I run the following Tuner:
os.environ["TUNE_MAX_PENDING_TRIALS_PG"] = "1"
os.environ["TUNE_DISABLE_AUTO_CALLBACK_LOGGERS"] = "1"
os.environ["TUNE_RESULT_DIR"] = dirname_
tuner = tune.Tuner(
tune.with_resources(
tune.with_parameters(train, X_original=X_original, y=y),
resources={"cpu": 10, "gpu": gpus_per_trial}
),
tune_config=tune.TuneConfig(
metric="loss",
mode="min",
scheduler=scheduler,
num_samples=num_samples,
),
# run_config=run_config_,
param_space=config,
)
Where my train function has the following code within:
train():
... Define model & optimizer, etc.
# Load existing checkpoint through `get_checkpoint()` API.
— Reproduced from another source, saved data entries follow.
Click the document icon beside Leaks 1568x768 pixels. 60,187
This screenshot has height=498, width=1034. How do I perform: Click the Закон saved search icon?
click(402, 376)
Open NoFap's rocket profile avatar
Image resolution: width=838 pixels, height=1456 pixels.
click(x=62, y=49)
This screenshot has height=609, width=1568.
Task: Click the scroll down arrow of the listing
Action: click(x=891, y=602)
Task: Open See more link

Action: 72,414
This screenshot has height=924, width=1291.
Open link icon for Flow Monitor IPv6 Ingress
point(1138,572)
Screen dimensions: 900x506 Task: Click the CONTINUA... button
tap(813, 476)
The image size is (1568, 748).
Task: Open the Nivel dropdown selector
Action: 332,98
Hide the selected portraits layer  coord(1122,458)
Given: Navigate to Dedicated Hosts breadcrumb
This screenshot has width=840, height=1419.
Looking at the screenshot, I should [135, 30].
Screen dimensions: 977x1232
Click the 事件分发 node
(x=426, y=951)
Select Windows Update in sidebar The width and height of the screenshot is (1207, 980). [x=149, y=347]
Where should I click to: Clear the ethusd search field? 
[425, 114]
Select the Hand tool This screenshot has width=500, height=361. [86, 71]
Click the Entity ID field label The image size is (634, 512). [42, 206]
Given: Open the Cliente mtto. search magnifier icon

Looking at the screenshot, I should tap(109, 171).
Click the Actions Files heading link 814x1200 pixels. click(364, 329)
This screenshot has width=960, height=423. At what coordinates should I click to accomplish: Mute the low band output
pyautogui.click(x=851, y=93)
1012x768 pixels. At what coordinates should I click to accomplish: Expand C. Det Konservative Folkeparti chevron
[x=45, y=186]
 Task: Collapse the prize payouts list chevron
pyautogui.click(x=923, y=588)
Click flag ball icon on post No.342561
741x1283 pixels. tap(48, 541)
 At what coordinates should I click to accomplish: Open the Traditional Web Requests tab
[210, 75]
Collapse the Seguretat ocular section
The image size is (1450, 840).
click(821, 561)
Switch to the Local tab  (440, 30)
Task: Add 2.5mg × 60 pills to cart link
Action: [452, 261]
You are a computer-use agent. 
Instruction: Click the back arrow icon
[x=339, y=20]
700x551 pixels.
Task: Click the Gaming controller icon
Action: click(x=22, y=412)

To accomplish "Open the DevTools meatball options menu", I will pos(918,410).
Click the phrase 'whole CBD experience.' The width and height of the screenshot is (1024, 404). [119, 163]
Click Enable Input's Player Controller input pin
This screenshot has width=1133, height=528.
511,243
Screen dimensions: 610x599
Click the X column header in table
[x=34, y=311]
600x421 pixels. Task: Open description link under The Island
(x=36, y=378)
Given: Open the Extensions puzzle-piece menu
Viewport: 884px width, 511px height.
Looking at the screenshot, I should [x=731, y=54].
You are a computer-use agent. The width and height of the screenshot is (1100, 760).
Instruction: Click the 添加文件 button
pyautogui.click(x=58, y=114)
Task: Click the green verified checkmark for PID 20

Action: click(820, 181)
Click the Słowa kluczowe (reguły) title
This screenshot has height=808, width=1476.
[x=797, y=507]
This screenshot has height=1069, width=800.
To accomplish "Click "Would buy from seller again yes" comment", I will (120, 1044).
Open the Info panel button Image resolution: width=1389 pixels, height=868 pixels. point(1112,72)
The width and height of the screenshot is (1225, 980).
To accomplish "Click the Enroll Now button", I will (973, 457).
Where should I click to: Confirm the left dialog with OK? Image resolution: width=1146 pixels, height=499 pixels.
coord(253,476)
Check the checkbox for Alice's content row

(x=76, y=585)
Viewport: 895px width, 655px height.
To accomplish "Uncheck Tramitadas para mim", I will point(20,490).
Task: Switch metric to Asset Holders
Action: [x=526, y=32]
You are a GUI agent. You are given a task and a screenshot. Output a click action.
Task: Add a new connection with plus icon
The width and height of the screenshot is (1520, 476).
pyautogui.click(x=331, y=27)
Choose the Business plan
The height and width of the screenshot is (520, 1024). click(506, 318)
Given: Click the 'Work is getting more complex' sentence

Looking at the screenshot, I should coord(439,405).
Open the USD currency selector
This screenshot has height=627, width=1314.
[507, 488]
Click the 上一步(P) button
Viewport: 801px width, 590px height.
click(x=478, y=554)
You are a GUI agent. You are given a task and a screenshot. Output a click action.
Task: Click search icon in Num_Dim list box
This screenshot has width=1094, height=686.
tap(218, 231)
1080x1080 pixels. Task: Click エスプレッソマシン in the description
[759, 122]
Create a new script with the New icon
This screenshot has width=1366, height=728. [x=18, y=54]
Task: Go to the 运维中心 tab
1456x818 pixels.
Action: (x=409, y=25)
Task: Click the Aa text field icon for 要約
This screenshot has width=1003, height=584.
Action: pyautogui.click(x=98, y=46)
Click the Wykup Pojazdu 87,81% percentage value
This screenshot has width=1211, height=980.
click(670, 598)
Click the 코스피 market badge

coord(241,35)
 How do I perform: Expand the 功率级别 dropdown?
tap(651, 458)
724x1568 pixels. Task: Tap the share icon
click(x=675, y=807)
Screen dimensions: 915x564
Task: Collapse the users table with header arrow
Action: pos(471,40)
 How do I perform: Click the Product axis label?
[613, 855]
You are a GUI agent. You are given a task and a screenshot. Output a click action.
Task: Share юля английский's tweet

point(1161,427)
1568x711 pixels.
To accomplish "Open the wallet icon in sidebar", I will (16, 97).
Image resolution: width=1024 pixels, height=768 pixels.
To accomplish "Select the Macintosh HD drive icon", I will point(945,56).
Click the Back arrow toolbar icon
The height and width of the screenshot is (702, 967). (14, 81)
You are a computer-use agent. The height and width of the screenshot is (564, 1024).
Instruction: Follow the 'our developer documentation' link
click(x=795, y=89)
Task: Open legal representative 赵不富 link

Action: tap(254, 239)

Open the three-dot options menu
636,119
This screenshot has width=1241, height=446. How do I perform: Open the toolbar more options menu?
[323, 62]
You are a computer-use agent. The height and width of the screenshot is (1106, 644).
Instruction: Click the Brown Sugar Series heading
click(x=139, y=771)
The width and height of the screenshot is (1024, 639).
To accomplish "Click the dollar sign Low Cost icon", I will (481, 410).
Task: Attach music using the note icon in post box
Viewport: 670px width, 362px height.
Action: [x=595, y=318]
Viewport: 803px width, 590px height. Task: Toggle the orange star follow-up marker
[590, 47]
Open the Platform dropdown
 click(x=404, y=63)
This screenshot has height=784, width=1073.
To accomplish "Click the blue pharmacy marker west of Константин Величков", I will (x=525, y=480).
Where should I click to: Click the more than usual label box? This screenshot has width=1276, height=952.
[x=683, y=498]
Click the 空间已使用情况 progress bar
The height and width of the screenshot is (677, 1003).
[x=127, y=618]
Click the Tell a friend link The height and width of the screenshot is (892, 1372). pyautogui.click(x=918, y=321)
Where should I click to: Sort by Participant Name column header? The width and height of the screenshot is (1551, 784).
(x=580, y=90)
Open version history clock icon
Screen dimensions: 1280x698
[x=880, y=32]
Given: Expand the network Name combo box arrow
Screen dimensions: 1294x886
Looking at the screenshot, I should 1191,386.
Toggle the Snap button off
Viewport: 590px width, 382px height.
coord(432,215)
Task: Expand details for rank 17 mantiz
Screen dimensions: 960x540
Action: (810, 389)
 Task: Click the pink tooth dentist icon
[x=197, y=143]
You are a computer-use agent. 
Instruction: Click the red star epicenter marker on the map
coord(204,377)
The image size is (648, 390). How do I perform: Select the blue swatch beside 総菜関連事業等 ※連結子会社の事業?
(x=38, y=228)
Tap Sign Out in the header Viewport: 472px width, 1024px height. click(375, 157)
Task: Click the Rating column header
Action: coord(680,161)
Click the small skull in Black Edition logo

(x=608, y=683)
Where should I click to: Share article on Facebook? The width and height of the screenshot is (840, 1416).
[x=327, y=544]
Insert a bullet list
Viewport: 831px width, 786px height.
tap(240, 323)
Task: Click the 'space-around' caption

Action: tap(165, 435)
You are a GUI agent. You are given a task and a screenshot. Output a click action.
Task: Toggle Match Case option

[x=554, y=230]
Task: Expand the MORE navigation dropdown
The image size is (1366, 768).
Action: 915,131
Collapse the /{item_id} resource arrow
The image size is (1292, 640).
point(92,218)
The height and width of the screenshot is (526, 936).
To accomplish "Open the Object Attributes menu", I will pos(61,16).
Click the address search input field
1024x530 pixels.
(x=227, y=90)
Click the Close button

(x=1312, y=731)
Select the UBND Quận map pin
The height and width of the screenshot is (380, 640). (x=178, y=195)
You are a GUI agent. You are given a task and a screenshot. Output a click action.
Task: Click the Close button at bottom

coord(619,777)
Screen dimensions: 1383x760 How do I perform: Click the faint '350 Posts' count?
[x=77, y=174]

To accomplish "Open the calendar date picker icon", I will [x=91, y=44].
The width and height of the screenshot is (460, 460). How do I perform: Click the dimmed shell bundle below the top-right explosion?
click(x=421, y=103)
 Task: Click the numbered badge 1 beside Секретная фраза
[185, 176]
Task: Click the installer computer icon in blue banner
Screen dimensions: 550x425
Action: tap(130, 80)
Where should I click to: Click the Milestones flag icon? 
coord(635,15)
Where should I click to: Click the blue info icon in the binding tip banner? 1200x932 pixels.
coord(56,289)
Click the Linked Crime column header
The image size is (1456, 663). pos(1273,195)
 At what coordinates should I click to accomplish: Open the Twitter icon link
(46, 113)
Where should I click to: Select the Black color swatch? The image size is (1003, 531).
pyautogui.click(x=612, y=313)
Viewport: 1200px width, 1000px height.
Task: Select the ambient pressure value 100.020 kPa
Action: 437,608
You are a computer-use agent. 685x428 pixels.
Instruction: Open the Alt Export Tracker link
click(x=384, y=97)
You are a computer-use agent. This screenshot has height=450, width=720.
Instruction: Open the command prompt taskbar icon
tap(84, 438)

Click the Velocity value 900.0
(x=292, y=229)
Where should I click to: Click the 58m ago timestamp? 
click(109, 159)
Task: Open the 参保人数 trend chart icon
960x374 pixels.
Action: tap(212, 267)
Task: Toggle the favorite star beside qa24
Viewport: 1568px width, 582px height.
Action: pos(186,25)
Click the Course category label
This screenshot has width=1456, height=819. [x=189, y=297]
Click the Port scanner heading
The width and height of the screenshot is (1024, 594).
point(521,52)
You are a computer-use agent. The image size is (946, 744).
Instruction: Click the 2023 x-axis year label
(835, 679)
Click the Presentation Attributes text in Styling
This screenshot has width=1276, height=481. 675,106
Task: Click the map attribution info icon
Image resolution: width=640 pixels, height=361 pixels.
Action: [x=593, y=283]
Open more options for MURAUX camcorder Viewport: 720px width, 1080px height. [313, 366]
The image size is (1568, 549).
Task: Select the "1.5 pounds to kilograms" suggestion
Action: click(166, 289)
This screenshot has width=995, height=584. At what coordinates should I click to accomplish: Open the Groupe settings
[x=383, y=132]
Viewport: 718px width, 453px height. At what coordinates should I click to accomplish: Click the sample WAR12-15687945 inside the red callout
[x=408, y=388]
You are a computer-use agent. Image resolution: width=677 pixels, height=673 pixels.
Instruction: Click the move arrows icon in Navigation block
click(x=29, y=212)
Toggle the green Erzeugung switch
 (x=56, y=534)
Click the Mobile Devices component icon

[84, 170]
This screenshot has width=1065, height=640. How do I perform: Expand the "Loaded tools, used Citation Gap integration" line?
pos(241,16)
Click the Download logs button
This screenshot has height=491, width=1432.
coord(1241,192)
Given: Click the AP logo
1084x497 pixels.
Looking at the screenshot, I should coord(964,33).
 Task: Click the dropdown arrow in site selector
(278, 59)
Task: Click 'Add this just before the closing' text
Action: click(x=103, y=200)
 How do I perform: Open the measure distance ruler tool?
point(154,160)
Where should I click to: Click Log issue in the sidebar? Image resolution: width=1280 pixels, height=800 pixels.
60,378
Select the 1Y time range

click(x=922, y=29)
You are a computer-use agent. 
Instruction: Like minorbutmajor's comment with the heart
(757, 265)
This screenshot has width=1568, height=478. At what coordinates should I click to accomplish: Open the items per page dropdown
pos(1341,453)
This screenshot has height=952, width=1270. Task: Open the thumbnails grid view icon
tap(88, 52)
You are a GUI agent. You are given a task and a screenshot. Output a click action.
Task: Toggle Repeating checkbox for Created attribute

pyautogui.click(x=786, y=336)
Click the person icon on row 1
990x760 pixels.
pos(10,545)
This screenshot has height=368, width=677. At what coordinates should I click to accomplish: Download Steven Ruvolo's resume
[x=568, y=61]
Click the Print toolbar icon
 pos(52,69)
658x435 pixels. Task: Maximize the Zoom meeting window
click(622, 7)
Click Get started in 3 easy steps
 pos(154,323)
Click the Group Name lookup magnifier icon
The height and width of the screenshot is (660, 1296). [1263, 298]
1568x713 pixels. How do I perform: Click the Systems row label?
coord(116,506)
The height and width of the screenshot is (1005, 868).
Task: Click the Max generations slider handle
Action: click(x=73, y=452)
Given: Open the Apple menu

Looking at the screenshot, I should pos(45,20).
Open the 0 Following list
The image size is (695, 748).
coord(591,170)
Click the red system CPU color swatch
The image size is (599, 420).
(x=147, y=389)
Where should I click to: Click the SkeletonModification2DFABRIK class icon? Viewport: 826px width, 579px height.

if train.get_checkpoint():
loaded_checkpoint = train.get_checkpoint()
with loaded_checkpoint.as_directory() as loaded_checkpoint_dir:
model_state, optimizer_state = torch.load(
os.path.join(loaded_checkpoint_dir, "checkpoint.pt")
)
net.load_state_dict(model_state)
optimizer.load_state_dict(optimizer_state)
Epoch...
with tempfile.TemporaryDirectory() as temp_checkpoint_dir:
# temp_checkpoint_dir = "F:/rayCheckpoint"
path = os.path.join(temp_checkpoint_dir, "checkpoint.pt")
torch.save(
(net.state_dict(), optimizer.state_dict()), path
)
checkpoint = Checkpoint.from_directory(temp_checkpoint_dir)
train.report(
{"loss": (val_loss / val_steps), "accuracy": (correct / total)},
checkpoint=checkpoint,
)
But I have limited memory on my laptop and I want to save the checkpoints in a separate disk (“F:/rayCheckpoint”) instead of the custom file generated in the AppData/temp. If I use a runconfig in the tuner I’m not able to get the metrics from the checkpoint. Can anybody help me understand?